### [DIRECTIONS]
Extract every line between the one with "How do I perform: Select" and the end of the entries, both included, word for word and free of pictures.

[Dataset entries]

------------

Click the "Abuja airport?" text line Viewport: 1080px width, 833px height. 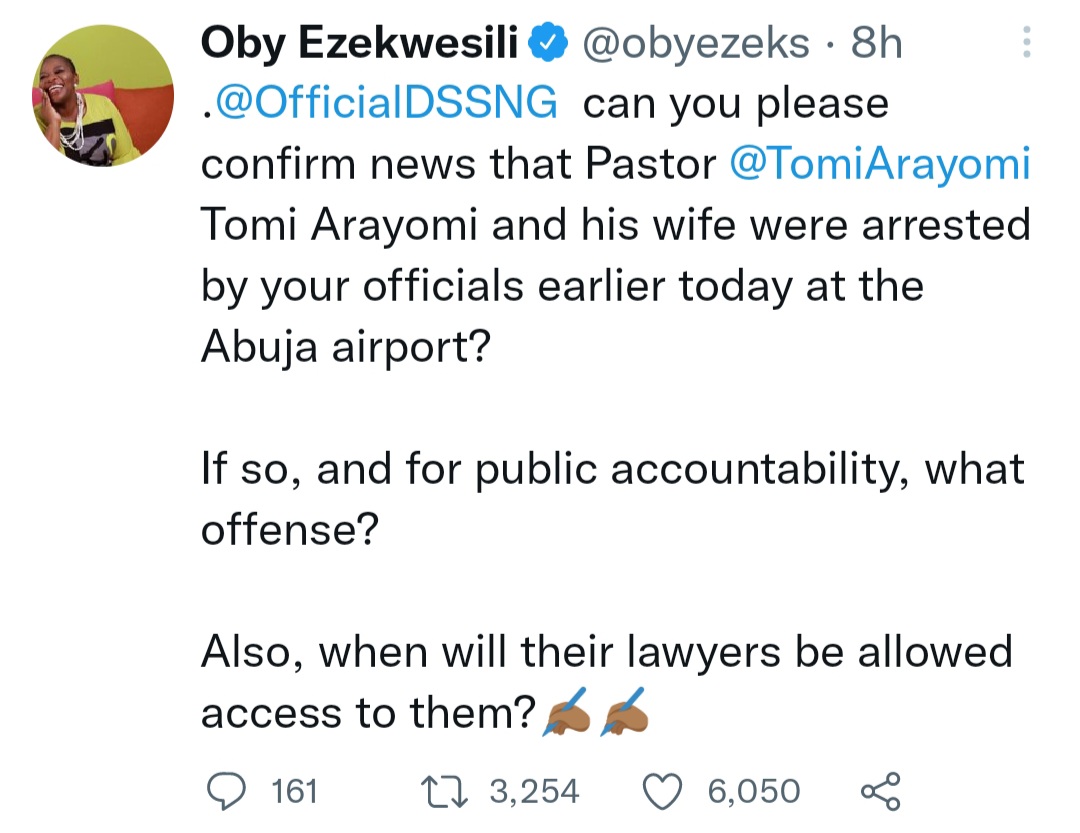point(346,346)
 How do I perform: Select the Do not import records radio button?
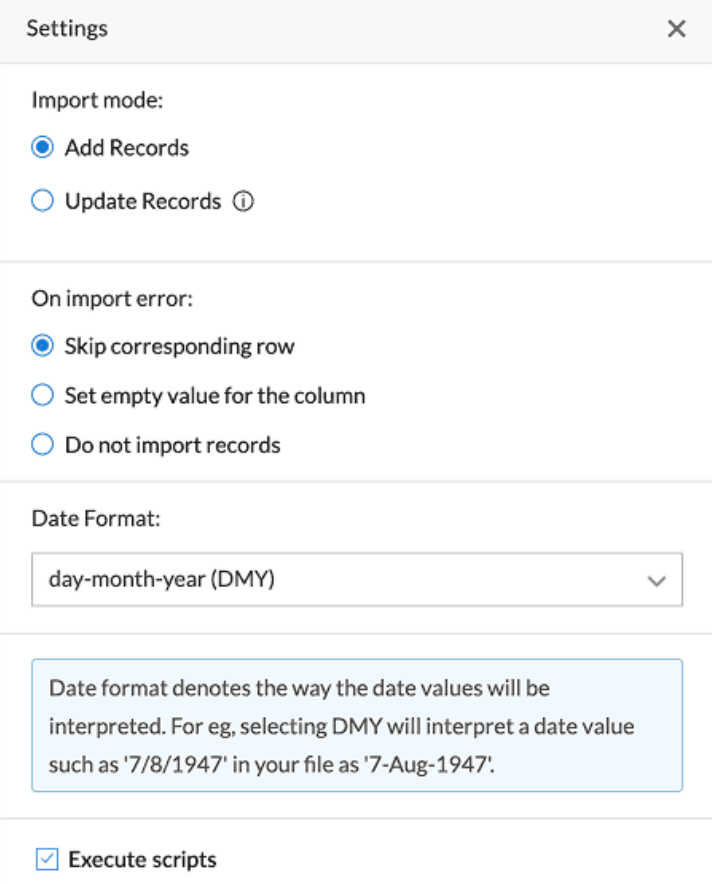pos(42,445)
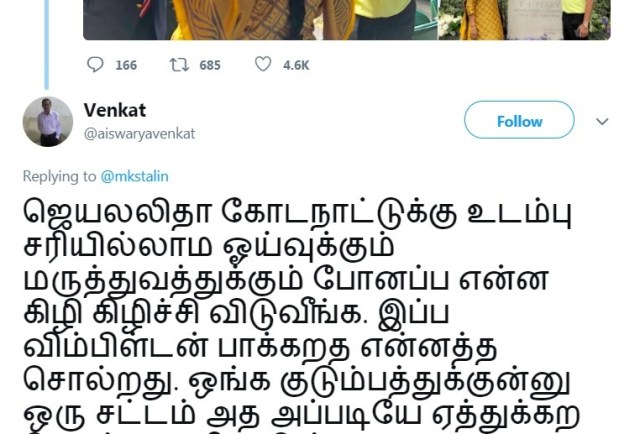
Task: Click the @aiswaryavenkat handle
Action: coord(140,134)
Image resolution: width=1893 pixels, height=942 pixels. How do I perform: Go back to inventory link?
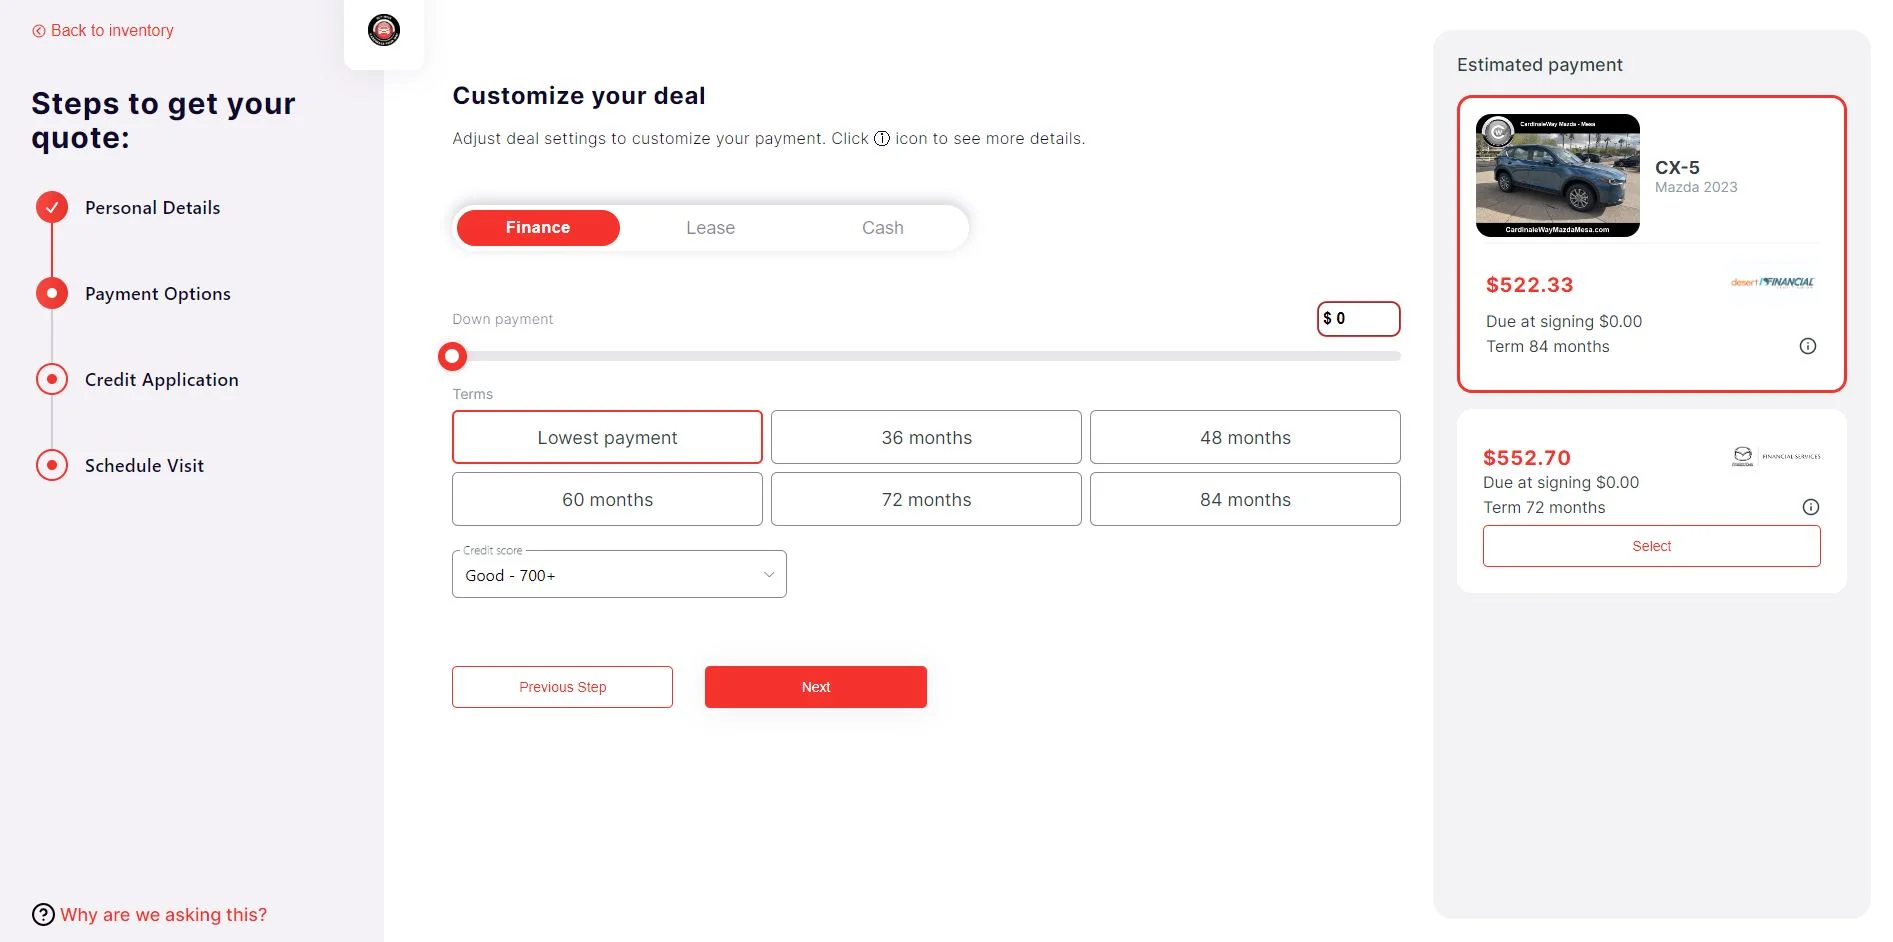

------------

### [RESULT OF THE TASK]
 How do I perform: Select the Do not import records radio button?
pos(42,445)
Task: Click the @aiswaryavenkat handle
Action: coord(140,134)
Image resolution: width=1893 pixels, height=942 pixels. How do I perform: Go back to inventory link?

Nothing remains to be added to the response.